Is the US Commercial Airline Industry a Candidate for ADR?

Certain industries or fields of law seem particularly well-suited to alternative dispute resolution. ADR doesn’t have the binary, winner-take-all nature of litigation. Thus, ADR is a far better fit for the deep emotional components and need for flexibility of family law matters. Last week, we explored the potential for ADR in the looming eviction crisis. The construction industry, too, stands out in its adoption of dispute resolution. In case you’re not familiar, disputes within construction industry require cooperation between local skilled trades over multiple projects across many years, making ADR the logical choice for the industry.

I spent most of my legal career in the airline industry. In the 90’s and early 2000’s, I worked for American Airlines and then Orbitz. More recently, I served three years as the General Counsel of the International Air Transport Association – the global trade association for the airline industry. Since that experience, I’ve come to realize that the airline industry would particularly benefit from greater use of ADR to resolve disputes.

Why should the airline industry adopt ADR?

ADR in airline industry blog post visual

Complexity.

Disputes within the airline industry are too complex to leave to the casino of the judicial system. Nearly every dispute in the air travel industry resides in a web of legal, business, regulatory, and reputational interests.

In the years I spent at American Airlines, we routinely used jury consultants to help prepare major cases for trial. It was a terrifying experience. Trial lawyers would spend a year or more of discovery and preparation. They’d master the facts and simplify the story for jurors or even a judge. They would present the opening statements for both sides of the dispute to a pool of mock jurors and then watch them deliberate.

I quickly learned that you simply cannot expect to educate a group of ordinary, non-airline industry people on a complex subject out of their normal experience. Especially not in a short amount of time! Furthermore, if the key facts and issues were not clear in the organized presentation of an opening statement, they would not become clearer from the disjointed, objection-filled process of testimony elicited in the obligatory question-and-answer method of a trial.

Disputes between the participants in the industry, can involve a variety of parties. These parties include but are not limited to:

  • the airlines themselves,
  • aircraft manufacturers,
  • various airport operators,
  • computer reservation systems, and
  • internet travel agents.

Such disputes need to be resolved by people with relevant knowledge of the industry, associated technology, applicable regulations, and a myriad of other complicating factors. Leaving the decision to a judge or jury is like launching a rocket with no guidance system. You simply have no idea where it will go. That explains why so few cases in the airline industry – like many others – actually make it to trial.

WHAT YOU WILL DO ->
Could you write out the stretch of the airline ADR post above from "Disputes between the" through "it to trial.", switching "aircraft manufacturers" to "plane builders"?

INFORMATION PROVIDED ->
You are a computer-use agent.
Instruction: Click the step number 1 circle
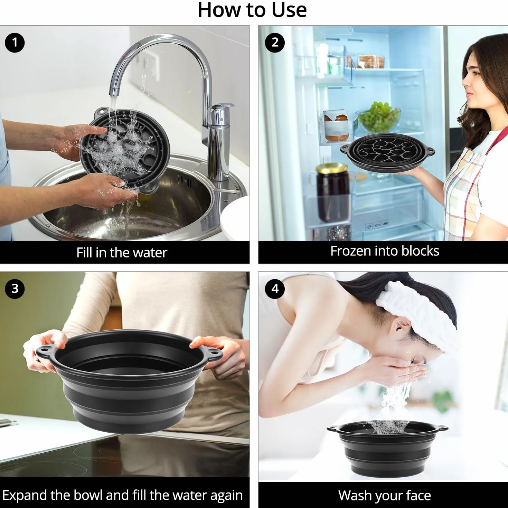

PROBLEM SOLUTION ->
Disputes between the participants in the industry, can involve a variety of parties. These parties include but are not limited to:

  • the airlines themselves,
  • plane builders,
  • various airport operators,
  • computer reservation systems, and
  • internet travel agents.

Such disputes need to be resolved by people with relevant knowledge of the industry, associated technology, applicable regulations, and a myriad of other complicating factors. Leaving the decision to a judge or jury is like launching a rocket with no guidance system. You simply have no idea where it will go. That explains why so few cases in the airline industry – like many others – actually make it to trial.